Proximus a dû gérer plus de 2.000 cyberincidents en 2018.

Ce vol de données lui avait coûté 50 millions d’euros en investissements de sécurité, mais avait aussi, et surtout, terni son image et, avec elle, la réputation de la Belgique.  

"Cela m’étonnerait qu’une intrusion d’une telle ampleur puisse encore avoir lieu. Elle ne resterait pas inaperçue", souligne Miguel De Bruycker, le patron du Centre pour la Cybersécurité Belgique (CCB), qui a précisément été créé à la suite du hacking de Belgacom. Ce service est placé sous la tutelle directe du Premier ministre. "Proximus a pris de nombreuses mesures de protection. Son équipe de cybersécurité est à présent un exemple pour d’autres grandes entités."

Proximus, de son côté se dit également confiante dans sa protection contre les cyberattaques. L’an dernier, l’équipe chargée de la cybersécurité de l’opérateur télécom a encore traité 2.087 incidents, sans que cela n’ait d’incidence significative sur ses activités.
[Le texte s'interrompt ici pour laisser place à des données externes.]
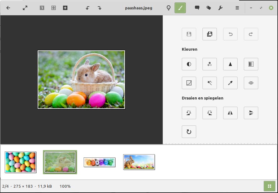Screen dimensions: 278x193
Task: Click the Save As icon in edit panel
Action: pos(210,34)
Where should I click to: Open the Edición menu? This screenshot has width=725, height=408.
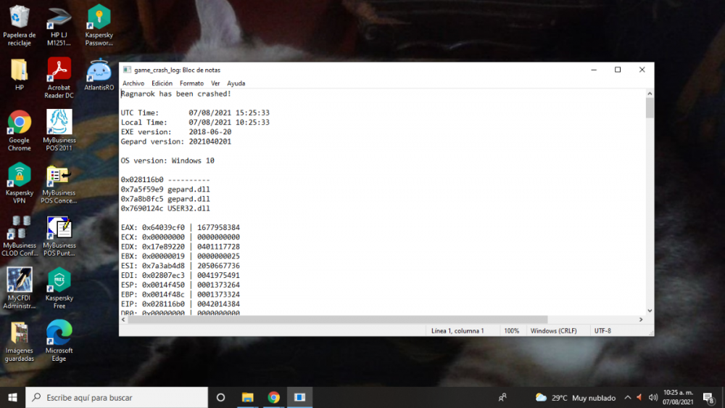[x=162, y=83]
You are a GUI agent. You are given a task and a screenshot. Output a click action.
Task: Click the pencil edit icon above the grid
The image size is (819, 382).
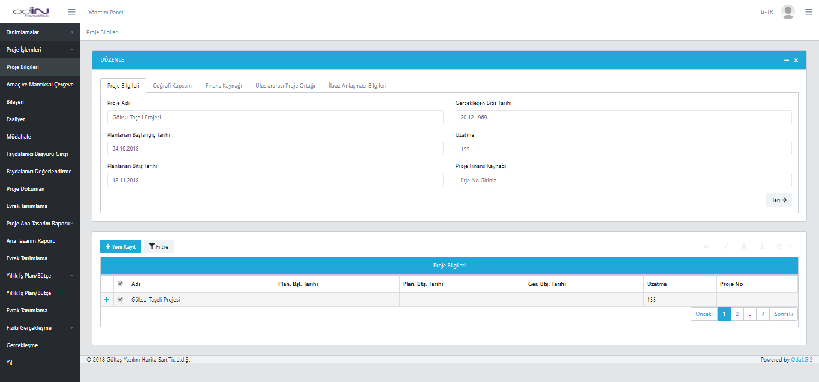pyautogui.click(x=725, y=246)
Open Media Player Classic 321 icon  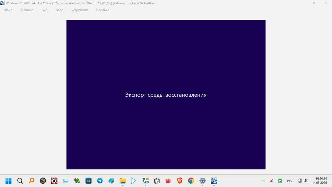tap(157, 181)
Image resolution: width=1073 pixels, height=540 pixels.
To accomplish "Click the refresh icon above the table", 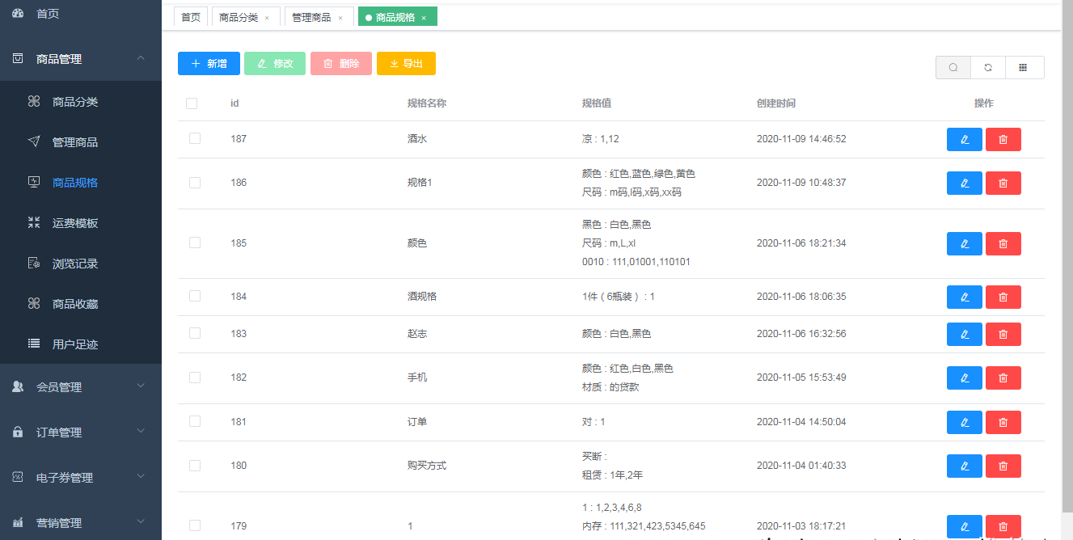I will (x=988, y=68).
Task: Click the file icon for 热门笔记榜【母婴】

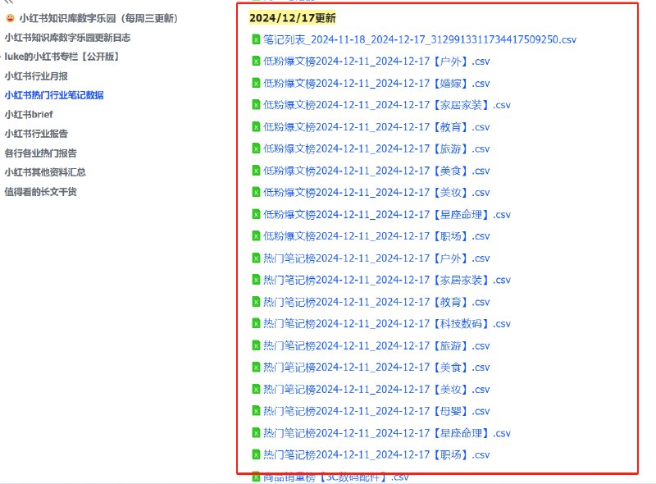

La "cyber security authority platform" réunit, chaque trimestre, toutes les autorités de surveillance, comme la Banque nationale pour les services financiers ou l’IBPT pour les télécoms.
Miguel De Bruycker
Patron du Centre pour la Cybersécurité Belgique

Près de 50 entreprises "vitales"

D’autres entreprises "vitales", qui gèrent des infrastructures critiques, notamment dans les secteurs de la banque, de l’énergie et du transport, lui semblent également bien armées contre une cyberattaque. Une plateforme nationale est chargée désormais de protéger les entreprises vitales dans notre pays, explique le patron du CCB: "La ‘cyber security authority platform’ réunit, chaque trimestre, toutes les autorités de surveillance, comme la Banque nationale pour les services financiers ou l’IBPT pour les télécoms. La première réunion a eu lieu en juillet. La deuxième est prévue en octobre. Nous y menons des réflexions stratégiques sur la protection de ces organisations d’une importance vitale pour notre pays. En vue d’en dégager une politique nationale."

Une des premières actions concrètes consistera, au début de l’an prochain, à transmettre à toutes les entreprises vitales de notre pays des informations sur les cybermenaces et des phénomènes nouveaux. "Ces infos, que nous analysons depuis un an déjà via un ‘early warning system’, seront placées sur un portail."

La plateforme met aussi la dernière main à une liste officielle de toutes les entreprises qui fournissent des "services essentiels". Elle restera confidentielle pour ne pas donner d’idées aux terroristes. Elle comprendrait déjà un peu moins de 50 entreprises (énergie, transport, finance, télécoms, soins de santé et eau potable). Mais évoluera évidemment si les menaces changent également.